### AIM OF THE TASK
Your task is to print every entry below exactly as given.

### ENTRIES SUPPLIED
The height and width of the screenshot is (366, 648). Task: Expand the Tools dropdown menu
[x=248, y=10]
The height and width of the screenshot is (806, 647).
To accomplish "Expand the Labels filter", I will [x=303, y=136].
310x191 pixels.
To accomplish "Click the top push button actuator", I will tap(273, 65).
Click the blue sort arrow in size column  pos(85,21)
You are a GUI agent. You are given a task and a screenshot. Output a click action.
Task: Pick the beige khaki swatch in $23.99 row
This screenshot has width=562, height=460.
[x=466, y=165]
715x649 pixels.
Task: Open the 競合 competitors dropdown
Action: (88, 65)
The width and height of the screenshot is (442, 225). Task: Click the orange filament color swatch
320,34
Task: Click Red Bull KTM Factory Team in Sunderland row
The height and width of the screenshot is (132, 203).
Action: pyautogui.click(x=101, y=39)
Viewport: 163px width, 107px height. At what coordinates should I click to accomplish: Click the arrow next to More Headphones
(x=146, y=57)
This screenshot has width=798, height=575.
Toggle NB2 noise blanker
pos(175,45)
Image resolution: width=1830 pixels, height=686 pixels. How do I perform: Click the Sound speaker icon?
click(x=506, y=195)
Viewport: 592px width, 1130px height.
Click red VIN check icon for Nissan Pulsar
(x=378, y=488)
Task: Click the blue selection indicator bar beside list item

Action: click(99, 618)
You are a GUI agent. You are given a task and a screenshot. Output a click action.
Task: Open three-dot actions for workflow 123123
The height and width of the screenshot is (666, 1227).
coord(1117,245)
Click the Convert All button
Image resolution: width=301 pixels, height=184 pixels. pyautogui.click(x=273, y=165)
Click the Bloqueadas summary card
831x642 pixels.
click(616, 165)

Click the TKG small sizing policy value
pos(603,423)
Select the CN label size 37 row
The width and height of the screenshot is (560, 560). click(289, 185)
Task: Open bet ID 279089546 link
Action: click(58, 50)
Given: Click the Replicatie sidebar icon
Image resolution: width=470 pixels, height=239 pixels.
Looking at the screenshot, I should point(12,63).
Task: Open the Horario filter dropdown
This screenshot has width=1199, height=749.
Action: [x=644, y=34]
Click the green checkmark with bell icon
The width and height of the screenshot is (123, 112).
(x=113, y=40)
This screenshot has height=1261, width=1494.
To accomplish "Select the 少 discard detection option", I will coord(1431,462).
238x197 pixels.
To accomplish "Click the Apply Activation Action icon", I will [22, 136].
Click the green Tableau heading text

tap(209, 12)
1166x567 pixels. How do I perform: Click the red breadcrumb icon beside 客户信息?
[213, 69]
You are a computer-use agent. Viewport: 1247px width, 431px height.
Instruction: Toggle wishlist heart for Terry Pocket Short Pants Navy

### TASK ANSWER
The height and width of the screenshot is (366, 648). Task: Expand the Tools dropdown menu
[x=248, y=10]
The height and width of the screenshot is (806, 647).
To accomplish "Expand the Labels filter", I will [x=303, y=136].
310x191 pixels.
To accomplish "Click the top push button actuator", I will tap(273, 65).
Click the blue sort arrow in size column  pos(85,21)
You are a GUI agent. You are given a task and a screenshot. Output a click action.
Task: Pick the beige khaki swatch in $23.99 row
This screenshot has width=562, height=460.
[x=466, y=165]
715x649 pixels.
Task: Open the 競合 competitors dropdown
Action: (88, 65)
The width and height of the screenshot is (442, 225). Task: Click the orange filament color swatch
320,34
Task: Click Red Bull KTM Factory Team in Sunderland row
The height and width of the screenshot is (132, 203).
Action: pyautogui.click(x=101, y=39)
Viewport: 163px width, 107px height. At what coordinates should I click to accomplish: Click the arrow next to More Headphones
(x=146, y=57)
This screenshot has width=798, height=575.
Toggle NB2 noise blanker
pos(175,45)
Image resolution: width=1830 pixels, height=686 pixels. How do I perform: Click the Sound speaker icon?
click(x=506, y=195)
Viewport: 592px width, 1130px height.
Click red VIN check icon for Nissan Pulsar
(x=378, y=488)
Task: Click the blue selection indicator bar beside list item

Action: click(99, 618)
You are a GUI agent. You are given a task and a screenshot. Output a click action.
Task: Open three-dot actions for workflow 123123
The height and width of the screenshot is (666, 1227).
coord(1117,245)
Click the Convert All button
Image resolution: width=301 pixels, height=184 pixels. pyautogui.click(x=273, y=165)
Click the Bloqueadas summary card
831x642 pixels.
click(616, 165)

Click the TKG small sizing policy value
pos(603,423)
Select the CN label size 37 row
The width and height of the screenshot is (560, 560). click(289, 185)
Task: Open bet ID 279089546 link
Action: click(58, 50)
Given: Click the Replicatie sidebar icon
Image resolution: width=470 pixels, height=239 pixels.
Looking at the screenshot, I should point(12,63).
Task: Open the Horario filter dropdown
This screenshot has width=1199, height=749.
Action: [x=644, y=34]
Click the green checkmark with bell icon
The width and height of the screenshot is (123, 112).
(x=113, y=40)
This screenshot has height=1261, width=1494.
To accomplish "Select the 少 discard detection option", I will coord(1431,462).
238x197 pixels.
To accomplish "Click the Apply Activation Action icon", I will [22, 136].
Click the green Tableau heading text

tap(209, 12)
1166x567 pixels. How do I perform: Click the red breadcrumb icon beside 客户信息?
[213, 69]
You are a computer-use agent. Viewport: 1247px width, 431px height.
Instruction: Toggle wishlist heart for Terry Pocket Short Pants Navy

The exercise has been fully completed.